American baseball player (1881-1933)

Albert (Note: born Albin) Leonard Jacobson (June 5, 1881 – January 31, 1933) was an American professional baseball pitcher who played for three different major league teams between 1904 and 1907. Listed at , 170 lb., he batted and threw left-handed.

Jacobson was born in Timrå, Sweden. He always was a bad luck pitcher either due to injury or playing on a bad baseball team. He entered the majors in 1904 with the Washington Senators, playing for them two years before joining the St. Louis Browns (1906–1997) and Boston Americans (1907).
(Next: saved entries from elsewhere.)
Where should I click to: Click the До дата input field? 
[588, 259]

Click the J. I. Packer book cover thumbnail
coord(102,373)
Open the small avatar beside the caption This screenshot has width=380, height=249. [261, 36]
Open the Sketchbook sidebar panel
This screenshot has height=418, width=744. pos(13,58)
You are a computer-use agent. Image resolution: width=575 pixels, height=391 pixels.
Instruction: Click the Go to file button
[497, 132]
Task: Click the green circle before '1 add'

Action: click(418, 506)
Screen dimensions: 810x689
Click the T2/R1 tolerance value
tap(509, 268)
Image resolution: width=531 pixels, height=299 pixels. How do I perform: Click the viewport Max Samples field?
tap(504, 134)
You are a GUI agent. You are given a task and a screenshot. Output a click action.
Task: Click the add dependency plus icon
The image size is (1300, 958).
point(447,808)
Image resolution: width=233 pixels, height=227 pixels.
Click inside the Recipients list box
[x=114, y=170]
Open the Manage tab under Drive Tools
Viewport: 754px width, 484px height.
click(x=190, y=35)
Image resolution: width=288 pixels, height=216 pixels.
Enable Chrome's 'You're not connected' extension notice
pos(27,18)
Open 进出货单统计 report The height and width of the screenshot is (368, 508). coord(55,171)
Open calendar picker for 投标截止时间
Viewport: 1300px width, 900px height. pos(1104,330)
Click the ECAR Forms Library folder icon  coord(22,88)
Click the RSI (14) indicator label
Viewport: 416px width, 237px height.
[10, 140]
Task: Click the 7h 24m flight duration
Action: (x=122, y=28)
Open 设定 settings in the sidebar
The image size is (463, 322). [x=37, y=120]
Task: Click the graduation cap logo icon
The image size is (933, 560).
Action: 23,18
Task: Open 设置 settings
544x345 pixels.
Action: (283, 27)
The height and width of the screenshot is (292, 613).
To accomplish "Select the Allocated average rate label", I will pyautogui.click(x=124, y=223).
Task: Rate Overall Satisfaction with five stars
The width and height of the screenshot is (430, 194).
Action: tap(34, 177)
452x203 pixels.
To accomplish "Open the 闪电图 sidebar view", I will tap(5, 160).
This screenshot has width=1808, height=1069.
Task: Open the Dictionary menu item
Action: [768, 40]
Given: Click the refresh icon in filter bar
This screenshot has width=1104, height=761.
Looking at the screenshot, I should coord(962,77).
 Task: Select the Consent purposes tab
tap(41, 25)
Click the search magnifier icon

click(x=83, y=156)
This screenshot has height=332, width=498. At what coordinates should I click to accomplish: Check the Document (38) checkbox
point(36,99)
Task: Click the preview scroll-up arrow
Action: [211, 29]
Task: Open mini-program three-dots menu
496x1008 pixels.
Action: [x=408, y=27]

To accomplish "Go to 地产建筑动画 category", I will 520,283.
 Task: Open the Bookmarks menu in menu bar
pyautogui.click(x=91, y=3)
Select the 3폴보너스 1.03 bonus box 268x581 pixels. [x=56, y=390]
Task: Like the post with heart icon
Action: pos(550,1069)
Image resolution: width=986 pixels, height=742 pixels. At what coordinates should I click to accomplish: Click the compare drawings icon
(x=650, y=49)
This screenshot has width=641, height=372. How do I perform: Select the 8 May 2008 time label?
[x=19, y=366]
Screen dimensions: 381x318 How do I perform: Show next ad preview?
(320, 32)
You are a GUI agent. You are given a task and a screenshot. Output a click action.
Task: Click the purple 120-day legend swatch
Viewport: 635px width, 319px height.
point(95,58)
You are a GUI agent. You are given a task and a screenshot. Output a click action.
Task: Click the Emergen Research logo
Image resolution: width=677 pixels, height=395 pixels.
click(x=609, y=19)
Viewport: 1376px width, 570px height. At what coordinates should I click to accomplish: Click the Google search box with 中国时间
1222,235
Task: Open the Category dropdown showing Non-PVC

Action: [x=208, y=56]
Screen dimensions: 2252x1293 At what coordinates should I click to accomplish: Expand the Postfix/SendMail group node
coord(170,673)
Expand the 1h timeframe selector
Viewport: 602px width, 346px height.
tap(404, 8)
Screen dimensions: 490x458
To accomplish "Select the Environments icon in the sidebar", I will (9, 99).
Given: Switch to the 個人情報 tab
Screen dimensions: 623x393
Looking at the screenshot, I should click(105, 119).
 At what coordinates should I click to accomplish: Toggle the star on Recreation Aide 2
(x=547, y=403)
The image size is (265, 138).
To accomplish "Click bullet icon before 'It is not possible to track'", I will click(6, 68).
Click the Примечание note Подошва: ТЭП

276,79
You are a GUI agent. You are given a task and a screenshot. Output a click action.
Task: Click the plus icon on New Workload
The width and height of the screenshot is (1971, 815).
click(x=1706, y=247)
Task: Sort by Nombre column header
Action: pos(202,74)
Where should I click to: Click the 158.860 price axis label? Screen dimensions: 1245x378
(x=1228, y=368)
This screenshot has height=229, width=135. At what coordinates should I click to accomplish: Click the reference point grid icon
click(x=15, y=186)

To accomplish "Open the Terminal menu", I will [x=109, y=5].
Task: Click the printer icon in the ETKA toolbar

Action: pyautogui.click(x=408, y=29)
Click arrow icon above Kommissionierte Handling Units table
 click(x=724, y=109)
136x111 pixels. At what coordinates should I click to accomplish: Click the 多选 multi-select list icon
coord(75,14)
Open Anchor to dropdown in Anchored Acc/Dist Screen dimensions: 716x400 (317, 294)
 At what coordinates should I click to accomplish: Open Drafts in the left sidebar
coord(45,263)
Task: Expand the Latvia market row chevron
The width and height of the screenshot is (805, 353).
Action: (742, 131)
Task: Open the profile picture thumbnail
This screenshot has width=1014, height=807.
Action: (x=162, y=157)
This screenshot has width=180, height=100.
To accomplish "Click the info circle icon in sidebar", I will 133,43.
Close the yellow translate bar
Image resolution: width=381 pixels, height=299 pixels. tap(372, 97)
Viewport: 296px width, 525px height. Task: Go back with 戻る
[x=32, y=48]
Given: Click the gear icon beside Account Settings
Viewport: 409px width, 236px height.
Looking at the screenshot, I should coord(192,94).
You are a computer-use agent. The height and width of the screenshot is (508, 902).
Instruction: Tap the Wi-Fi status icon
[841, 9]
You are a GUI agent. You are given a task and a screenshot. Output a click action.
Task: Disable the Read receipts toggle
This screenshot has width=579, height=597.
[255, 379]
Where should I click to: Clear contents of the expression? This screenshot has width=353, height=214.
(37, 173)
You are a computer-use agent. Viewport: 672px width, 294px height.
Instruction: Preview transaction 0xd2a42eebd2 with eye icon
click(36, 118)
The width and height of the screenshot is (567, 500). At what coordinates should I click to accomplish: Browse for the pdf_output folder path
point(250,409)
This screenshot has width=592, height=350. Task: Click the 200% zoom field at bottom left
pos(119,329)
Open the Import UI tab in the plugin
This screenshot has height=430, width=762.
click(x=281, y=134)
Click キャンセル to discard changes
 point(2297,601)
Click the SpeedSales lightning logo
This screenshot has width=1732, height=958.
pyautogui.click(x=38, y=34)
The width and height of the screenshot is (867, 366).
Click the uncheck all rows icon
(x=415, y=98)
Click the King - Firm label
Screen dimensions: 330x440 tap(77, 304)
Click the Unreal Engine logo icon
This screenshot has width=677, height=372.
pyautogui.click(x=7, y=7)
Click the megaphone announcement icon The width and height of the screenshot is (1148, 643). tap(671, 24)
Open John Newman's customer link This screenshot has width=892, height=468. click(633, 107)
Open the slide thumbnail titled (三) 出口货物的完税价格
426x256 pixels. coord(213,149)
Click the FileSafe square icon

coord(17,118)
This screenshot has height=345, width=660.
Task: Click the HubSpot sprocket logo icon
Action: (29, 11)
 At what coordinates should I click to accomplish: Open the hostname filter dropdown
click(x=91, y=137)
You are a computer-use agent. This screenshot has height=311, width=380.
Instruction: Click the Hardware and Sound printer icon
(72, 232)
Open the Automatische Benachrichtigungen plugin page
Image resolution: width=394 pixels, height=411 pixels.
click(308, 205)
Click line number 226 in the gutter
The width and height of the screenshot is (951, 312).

Jacobson went 6–23 in his rookie season for the last-place 1904 Senators, despite a 3.55 earned run average and career-best numbers in strikeouts (75) and innings pitched (253 2/3. At the end of 1905, he was sent by Washington to the Browns in the same transaction that brought Willie Sudhoff to the Senators. His most productive season came in 1906 with St. Louis, when he went 9–9 with a career-high 2.50 earned run average. A year later, he suffered arm problems and was dealt to Boston in exchange for Bill Dineen. He had a combined 1–6 mark in only nine appearances and never played a major league game again.

In a four-season career, Jacobson posted a 23–46 record with 195 strikeouts and a 3.19 earned run average in 88 games, including 70 starts, 53 complete games, one shutout, and 612 1/3 innings of work.

After that, Jacobson played for several minor league teams. He enjoyed a good season with the 1911 Kalamazoo Celery Pickers champion team of the Southern Michigan League, when he led the league pitchers with 26 wins and a .743 winning percentage.

Jacobson died in Decatur, Illinois, at the age of 51.